Almazbek Atambayev: the new prime minister of Kyrgyzstan
It has taken more than two months to form a government after the parliamentary elections in Kyrgyzstan in October. There had been no clear winner, so three of the five parties in parliament had to join forces to form a coalition government.
However, Anna Kreikemeyer, an expert in Central Asian affairs at Hamburg University, thinks that given the extent of the crisis in Kyrgyzstan this has not been a very long time: "In a positive sense, this means that there have been intense negotiations and a struggle to accomodate contrary positions." Kyrgyzstan's President Bakiyev was overthrown in a popular revolt in April, and there were ethnic clashes between the Kyrgyz majority and the Uzbek minority in June.
Atambayev (L) and Ata-Zhurt nationalist party leader Akhmatbek Keldibekov (R)
The government is lead by Almazbek Atambayev of the Social Democrats, a party close to interim President Roza Otunbayeva. But his coalition partners have come as a surprise: Besides the Respublika party, whose leader Omurbek Babanov is the deputy prime minister, they include Ata Zhurt, the nationalists who emerged as the strongest party in the elections and who many see as close to deposed President Bakiyev.
Ata Zhurt had campaigned against the new political system in Kyrgyzstan, which features a strong parliament and a less influential president. Therefore, it was not to be expected that they would take the post of speaker of the parliament.
But Michael Laubsch, head of the NGO EurAsian Transition Group in Bonn, is cautiously optimistic: "It appears that the pragmatic forces in the party have gained the upper hand.

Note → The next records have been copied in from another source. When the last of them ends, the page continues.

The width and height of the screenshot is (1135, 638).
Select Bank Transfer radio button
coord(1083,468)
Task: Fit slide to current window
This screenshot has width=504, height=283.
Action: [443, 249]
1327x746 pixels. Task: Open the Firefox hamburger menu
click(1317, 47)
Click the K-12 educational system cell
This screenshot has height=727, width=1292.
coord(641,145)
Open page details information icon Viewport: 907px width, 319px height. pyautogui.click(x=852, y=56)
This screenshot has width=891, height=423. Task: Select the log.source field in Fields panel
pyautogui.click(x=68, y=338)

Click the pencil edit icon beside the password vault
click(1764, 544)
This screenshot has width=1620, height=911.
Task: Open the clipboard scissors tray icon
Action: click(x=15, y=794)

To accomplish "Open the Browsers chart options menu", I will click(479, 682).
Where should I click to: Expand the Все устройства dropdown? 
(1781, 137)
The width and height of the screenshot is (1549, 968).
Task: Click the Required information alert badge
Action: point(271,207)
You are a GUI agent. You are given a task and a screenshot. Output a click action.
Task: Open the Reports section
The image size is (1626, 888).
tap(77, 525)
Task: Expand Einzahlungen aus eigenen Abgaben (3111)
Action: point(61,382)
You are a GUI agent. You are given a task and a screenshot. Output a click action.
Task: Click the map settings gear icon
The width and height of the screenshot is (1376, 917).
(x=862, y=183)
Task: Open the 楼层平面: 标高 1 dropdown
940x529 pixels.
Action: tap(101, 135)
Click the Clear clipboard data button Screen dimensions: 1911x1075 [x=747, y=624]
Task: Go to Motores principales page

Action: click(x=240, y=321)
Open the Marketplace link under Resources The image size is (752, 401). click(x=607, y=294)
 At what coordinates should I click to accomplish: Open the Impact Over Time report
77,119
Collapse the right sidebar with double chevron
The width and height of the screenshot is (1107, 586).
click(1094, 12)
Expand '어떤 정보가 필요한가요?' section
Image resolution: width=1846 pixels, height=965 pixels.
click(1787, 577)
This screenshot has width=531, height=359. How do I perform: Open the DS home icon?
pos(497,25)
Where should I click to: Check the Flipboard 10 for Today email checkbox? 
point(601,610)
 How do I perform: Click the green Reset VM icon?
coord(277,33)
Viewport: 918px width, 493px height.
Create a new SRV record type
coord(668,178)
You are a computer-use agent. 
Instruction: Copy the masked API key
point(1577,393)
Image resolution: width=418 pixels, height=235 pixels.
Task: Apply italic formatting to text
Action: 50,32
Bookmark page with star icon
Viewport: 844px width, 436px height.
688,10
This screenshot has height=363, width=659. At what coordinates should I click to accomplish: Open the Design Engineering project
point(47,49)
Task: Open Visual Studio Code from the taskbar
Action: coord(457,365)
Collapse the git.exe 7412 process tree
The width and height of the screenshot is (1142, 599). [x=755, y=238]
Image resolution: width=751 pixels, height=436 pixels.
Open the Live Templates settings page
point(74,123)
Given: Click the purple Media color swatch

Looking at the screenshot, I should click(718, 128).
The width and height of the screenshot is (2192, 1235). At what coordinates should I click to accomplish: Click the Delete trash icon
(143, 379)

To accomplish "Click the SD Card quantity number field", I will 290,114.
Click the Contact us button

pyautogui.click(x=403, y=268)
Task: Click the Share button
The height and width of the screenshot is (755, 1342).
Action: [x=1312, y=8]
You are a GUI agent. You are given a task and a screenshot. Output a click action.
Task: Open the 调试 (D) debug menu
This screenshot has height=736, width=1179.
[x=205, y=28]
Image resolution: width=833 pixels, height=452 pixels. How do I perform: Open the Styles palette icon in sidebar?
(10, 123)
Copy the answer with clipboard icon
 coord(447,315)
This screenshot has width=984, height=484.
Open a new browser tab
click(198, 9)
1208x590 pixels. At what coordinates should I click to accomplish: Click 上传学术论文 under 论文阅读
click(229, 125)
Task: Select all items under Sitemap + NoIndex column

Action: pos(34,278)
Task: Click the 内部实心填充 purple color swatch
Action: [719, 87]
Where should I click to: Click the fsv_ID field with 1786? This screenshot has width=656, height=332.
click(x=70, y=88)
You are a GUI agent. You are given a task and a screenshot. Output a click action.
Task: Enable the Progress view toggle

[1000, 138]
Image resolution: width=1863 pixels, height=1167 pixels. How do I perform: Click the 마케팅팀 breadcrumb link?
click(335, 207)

But I think we'll have to wait and see what happens," he says.
"In a way it means more stability for the government that Ata Zhurt is represented because this party is particularly strong in the south of the country, the region where ethnic clashes began in June. So this can be called a government that really represents all the regions in Kyrgyzstan."
No common agenda
Parliament building in Bishkek, Kyrgyzstan's capital
The coalition partners do not really have a common agenda. Anna Kreikemeyer sees the coalition deal as a pragmatic solution.
"We have a situation in Kyrgyzstan which is quite similar to Ukraine, where various oligarchs have also found it opportune to use political parties. There is either a big company behind a political party, or a clan of oligarchs. This is the way in which the parliamentary system is developing in Central Asia, or in the post-Soviet countries," Kreikemeyer explains.
Most observers agree that the new government is not likely to make any drastic foreign policy changes. Russia is going to remain an influential, close ally, but also the US military base in Kyrgyzstan is likely to stay at least for the coming years.